FIG. 1 is a side sectional view showing a main part of a schematic configuration of an embodiment of a transmission type liquid crystal display element according to the present invention.

FIG. 2 is a side sectional view for explaining a function of the transmission type liquid crystal display element shown in FIG. 1;

3 is a graph showing V-T characteristics of T ₃ portion shown in FIG.

FIG. 4 is a sectional side view of a main part showing a schematic configuration of an example of a conventional transmission type liquid crystal display element.
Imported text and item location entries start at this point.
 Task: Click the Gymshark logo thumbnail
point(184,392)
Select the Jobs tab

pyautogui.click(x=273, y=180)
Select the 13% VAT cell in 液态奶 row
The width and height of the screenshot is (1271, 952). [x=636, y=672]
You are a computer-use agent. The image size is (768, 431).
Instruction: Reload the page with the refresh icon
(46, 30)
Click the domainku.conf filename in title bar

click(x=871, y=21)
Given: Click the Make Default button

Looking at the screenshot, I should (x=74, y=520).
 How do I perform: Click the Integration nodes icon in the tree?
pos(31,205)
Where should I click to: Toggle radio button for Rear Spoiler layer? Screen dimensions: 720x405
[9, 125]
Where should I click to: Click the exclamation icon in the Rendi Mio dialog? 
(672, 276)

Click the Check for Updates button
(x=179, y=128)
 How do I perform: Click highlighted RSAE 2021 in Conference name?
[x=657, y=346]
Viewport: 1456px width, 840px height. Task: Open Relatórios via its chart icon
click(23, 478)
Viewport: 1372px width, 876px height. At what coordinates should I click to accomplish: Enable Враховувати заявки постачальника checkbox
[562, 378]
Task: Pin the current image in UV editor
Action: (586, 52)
FIG. 5 is a side sectional view for explaining a problem of the transmission type liquid crystal display element shown in FIG. 4;

6 is a graph showing a V-T characteristic of the T ₁ portion and T ₂ portion shown in FIG.

[Explanation of symbols]

Reference Signs List 20: transmissive liquid crystal display element, 21: transparent substrate, 22: counter electrode, 23: transparent electrode, 31: flattening film, 32: transparent electrode, 34: liquid crystal layer

Claims (1)

[Claims] 1. A transparent substrate, an opposing substrate provided on the transparent substrate and serving as a light emitting side, transparent electrodes respectively formed on the transparent substrate and the opposing substrate, and a transparent substrate and an opposing substrate. And a liquid crystal layer formed in a gap between the transparent substrate and the transparent substrate, wherein a flattening film is provided inside the transparent electrode, and the flattening film has a surface flattened by a polishing process. Characteristic transmission type liquid crystal display device.